É imprescindível garantir a igualdade de gênero no século XXI
Enviada em 31/03/2023
Promulgada em 1988, a Constituição Federal assegura, em seu artigo quinto, a igualdade de direitos para todos os cidadãos, sem diferenciações étnicas ou de gênero. Entretanto, é fácil perceber que tal tutela jurídica não atinge seu propósito pleno e que ainda há muito a ser realizado para mitigar as disparidades existentes. Diante disso, evidencia-se o papel do Estado como promotor de políticas sociais para atingir o fim proposto e, à sociedade, cabe a conscientização ostensiva acerca do tema.
Sob esse viés, tem-se que a atuação diligente do governo é fundamental para a manutenção da homeostase (equilíbrio) social. Nesse ponto, tal assertiva é ratificada pelo entendimento do filósofo John Rawls, na obra “Uma teoria da justiça”, na qual defende que uma sociedade só pode ser considerada justa se os recursos forem distribuídos equitativamente, sem distinções de nenhuma espécie, como se o ente distribuidor usasse um véu que o impedisse de enxergar parcialidades. Desse modo, espera-se que o Estado assuma tal responsabilidade descrita por Rawls.

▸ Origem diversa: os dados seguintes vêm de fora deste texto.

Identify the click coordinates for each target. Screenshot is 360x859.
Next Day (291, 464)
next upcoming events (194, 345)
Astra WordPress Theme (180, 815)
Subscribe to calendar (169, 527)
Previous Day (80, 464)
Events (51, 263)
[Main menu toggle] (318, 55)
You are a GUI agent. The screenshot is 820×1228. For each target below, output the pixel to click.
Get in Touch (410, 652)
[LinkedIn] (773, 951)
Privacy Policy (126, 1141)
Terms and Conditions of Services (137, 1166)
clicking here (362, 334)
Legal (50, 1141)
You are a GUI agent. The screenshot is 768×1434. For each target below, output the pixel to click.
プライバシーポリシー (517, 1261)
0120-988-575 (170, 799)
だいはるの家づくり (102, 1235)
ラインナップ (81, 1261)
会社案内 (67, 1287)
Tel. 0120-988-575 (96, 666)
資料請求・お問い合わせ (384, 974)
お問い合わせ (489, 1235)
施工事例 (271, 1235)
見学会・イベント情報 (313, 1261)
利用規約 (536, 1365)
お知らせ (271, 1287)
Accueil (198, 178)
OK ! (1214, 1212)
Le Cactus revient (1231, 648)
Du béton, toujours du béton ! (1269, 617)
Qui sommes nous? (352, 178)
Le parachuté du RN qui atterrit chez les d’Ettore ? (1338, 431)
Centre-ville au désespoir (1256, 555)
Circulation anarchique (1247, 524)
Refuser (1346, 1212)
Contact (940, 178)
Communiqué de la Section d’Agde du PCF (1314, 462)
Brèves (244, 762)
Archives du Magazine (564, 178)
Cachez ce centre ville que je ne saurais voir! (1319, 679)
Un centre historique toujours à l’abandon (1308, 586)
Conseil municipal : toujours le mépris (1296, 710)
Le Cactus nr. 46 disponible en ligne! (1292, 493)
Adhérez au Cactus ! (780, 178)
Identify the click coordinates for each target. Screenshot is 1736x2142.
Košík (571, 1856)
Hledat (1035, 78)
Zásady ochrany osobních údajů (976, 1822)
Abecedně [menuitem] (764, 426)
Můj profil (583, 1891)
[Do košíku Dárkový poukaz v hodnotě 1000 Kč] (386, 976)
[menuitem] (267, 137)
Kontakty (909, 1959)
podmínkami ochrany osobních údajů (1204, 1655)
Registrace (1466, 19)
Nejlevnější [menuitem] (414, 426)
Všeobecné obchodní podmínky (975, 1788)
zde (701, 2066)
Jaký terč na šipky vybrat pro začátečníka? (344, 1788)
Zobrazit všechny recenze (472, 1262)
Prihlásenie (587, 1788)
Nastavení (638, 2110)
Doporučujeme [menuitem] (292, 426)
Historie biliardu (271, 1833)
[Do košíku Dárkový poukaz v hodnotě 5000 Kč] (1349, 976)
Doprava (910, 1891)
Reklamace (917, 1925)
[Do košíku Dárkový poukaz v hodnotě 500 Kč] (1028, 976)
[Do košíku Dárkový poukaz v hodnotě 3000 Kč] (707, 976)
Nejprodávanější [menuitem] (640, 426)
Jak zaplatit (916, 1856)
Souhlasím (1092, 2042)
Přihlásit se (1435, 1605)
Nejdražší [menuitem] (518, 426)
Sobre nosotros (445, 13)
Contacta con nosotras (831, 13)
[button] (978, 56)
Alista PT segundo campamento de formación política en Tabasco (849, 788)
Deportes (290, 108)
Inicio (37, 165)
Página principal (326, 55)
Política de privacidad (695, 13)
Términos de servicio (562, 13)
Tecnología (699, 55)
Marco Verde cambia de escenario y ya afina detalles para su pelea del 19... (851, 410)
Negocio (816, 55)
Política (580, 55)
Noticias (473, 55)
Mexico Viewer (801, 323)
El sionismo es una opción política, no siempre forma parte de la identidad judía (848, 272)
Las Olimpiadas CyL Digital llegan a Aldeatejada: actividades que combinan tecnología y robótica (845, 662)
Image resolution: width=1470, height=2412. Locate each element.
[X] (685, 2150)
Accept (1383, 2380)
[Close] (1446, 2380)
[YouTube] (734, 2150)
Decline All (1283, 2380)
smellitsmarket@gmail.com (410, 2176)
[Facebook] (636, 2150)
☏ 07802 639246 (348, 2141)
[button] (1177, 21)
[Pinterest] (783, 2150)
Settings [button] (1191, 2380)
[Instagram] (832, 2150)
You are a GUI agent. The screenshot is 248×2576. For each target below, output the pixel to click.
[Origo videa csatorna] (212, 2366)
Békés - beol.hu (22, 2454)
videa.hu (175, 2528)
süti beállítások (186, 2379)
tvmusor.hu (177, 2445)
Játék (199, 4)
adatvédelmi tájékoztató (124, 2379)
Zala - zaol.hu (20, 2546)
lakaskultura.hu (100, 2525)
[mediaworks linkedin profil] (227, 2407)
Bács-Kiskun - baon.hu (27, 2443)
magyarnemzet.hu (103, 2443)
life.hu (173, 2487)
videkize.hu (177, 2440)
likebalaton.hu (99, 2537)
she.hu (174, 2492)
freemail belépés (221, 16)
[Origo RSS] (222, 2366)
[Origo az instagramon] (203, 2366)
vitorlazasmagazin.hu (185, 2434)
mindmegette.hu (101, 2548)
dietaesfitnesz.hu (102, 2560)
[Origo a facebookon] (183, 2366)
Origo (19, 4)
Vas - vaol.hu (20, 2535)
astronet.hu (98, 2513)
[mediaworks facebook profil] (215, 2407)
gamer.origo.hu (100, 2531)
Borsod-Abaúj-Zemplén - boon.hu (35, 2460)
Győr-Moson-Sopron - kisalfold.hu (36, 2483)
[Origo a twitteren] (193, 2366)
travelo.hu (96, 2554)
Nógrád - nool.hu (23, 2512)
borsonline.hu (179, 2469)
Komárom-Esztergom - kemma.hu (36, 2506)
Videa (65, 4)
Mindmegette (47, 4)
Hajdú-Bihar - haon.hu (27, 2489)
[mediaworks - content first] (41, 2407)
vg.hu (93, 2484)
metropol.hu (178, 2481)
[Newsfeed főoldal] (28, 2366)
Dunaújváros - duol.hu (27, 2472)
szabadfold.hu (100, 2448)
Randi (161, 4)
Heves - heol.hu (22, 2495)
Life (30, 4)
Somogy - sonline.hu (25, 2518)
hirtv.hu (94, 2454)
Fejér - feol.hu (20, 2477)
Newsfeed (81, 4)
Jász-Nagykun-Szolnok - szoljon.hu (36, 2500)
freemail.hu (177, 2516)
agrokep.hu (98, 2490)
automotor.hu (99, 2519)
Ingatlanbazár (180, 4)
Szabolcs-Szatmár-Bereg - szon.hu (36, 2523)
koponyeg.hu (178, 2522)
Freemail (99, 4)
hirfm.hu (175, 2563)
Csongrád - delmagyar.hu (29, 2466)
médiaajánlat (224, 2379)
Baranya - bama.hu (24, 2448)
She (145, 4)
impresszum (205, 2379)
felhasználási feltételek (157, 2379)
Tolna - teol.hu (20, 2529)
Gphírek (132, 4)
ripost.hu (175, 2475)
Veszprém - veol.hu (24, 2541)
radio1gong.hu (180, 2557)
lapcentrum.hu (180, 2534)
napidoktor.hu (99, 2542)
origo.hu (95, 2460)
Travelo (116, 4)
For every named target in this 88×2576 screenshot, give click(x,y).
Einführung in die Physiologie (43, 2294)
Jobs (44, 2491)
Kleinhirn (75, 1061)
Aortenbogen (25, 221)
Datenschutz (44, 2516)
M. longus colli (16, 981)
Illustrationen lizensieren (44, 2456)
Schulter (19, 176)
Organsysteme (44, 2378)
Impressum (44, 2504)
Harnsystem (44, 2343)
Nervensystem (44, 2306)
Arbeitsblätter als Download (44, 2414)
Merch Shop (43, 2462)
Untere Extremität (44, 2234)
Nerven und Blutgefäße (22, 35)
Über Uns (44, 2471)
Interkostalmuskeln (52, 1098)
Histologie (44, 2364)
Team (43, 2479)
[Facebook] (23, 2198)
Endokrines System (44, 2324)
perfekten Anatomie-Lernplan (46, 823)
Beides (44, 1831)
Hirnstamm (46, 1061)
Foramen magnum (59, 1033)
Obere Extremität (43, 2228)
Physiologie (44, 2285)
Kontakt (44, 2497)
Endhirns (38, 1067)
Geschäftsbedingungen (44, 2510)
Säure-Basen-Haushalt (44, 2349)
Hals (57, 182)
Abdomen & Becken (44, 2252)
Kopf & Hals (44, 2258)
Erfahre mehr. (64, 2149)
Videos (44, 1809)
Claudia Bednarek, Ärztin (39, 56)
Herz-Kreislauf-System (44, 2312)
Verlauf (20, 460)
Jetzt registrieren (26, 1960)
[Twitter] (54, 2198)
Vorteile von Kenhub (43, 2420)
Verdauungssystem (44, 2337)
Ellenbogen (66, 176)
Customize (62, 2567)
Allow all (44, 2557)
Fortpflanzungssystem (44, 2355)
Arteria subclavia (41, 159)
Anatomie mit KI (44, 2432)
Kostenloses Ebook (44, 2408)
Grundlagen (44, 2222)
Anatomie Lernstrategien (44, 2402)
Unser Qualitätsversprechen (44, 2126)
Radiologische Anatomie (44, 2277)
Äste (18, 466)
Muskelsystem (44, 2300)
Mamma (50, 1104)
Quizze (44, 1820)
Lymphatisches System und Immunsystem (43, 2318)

Outrossim, salienta-se que a sociedade deve assumir o protagonismo em prol das próprias demandas. Nesse ínterim, o antropólogo Roberto DaMatta, em “Carnavais, malandros e heróis”, critica a inércia do brasileiro, por esperar dos políticos a solução para todas as mazelas. Em contrapartida, conforme ou autor, pressupõe-se que resultados melhores são obtidos quando o povo atua ativamente no processo de mudança. Por conseguinte, entende-se que a conscientização popular sobre a igualdade de gênero e a necessidade de lutar por seus direitos deve ser iniciada precocemente, no seio familiar e nas escolas.
Dessarte, depreende-se que o Estado e a sociedade são entes copartícipes da solução em pauta. Logo, cabe ao Congresso Nacional, por meio de processo legislativo, a abertura de uma comissão especial que atue diuturnamente em projetos que busquem a equidade social entre gêneros. Para isso, os parlamentares deverão ouvir especialistas no assunto e propor normas que reduzam as disparidades econômicas, sociais e educacionais vigentes. Assim, gradativamente, o país poderá colher os frutos de uma realidade mais equânime.